To discuss your residential property requirements, including requesting a conveyancing quote, please contact our Property Team by email, or call them on 01225 462871. You can also request a conveyancing quote online.
On 8th July, the Chancellor announced a much anticipated Stamp Duty holiday. Almost overnight, the housing market went into overdrive and prices have rocketed. In October, the average house price was 7.5% higher than in the same month in 2019 – the strongest growth since June 2016.
But buyer-confidence is increasingly at odds with caution among mortgage lenders, a consequence of continued economic uncertainty.

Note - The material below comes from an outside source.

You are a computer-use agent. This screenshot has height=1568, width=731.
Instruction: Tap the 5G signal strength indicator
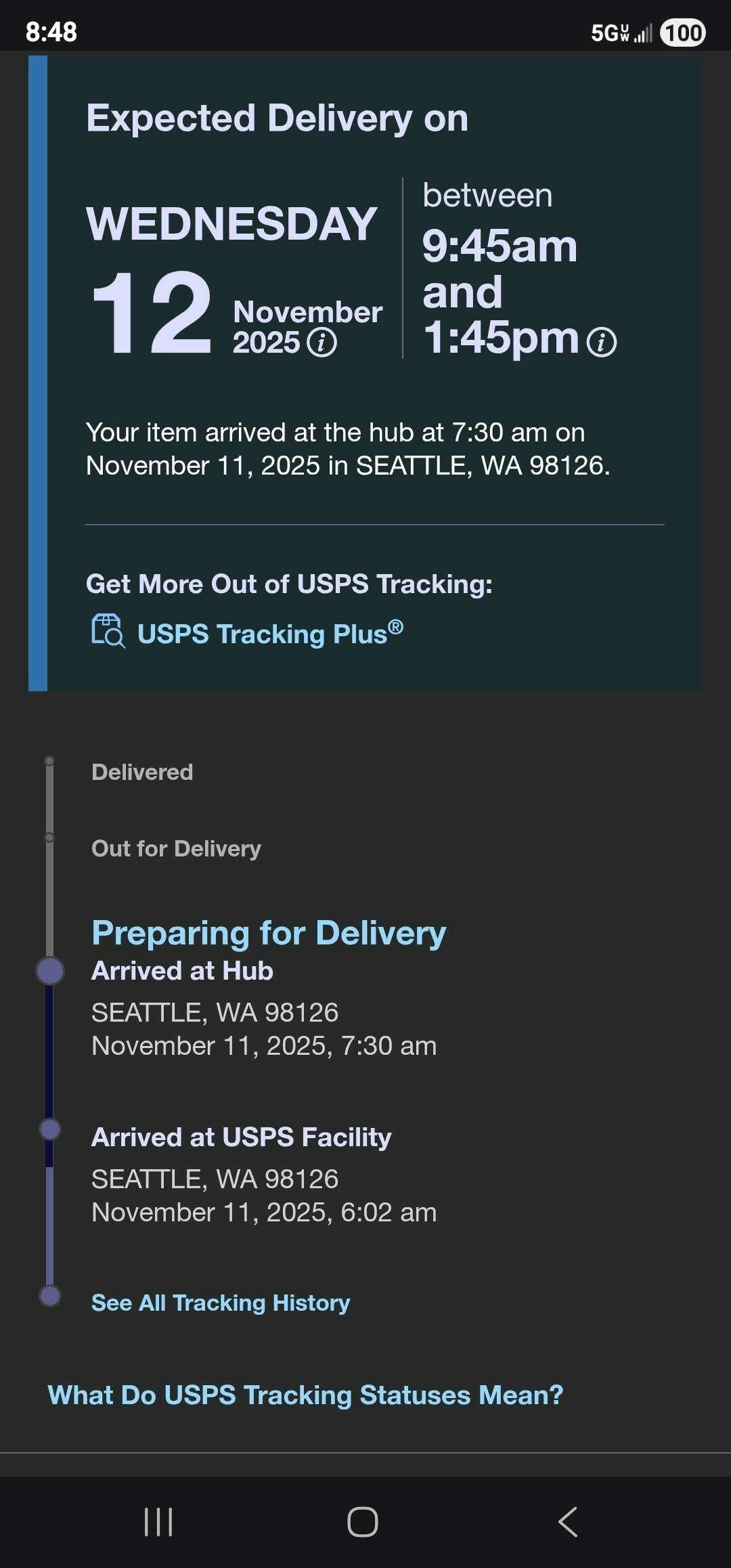pyautogui.click(x=621, y=32)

One result is a dearth of low-deposit mortgages which has thwarted the plans of thousands of first-time buyers – and there is little optimism that the promised state-backed 95% mortgages will materialise any time soon.
Low mortgage valuations
Lenders’ low confidence is also increasingly reflected in mortgage valuations, with a rising incidence of disparity between the mortgage valuation and agreed purchase price, a scenario commonly referred to as a ‘down valuation’. If such a disparity arises, the mortgage offer is based on the lower of the two, which can leave an already stretched buyer struggling to make up the balance of the deposit. As a result, many transactions are falling through.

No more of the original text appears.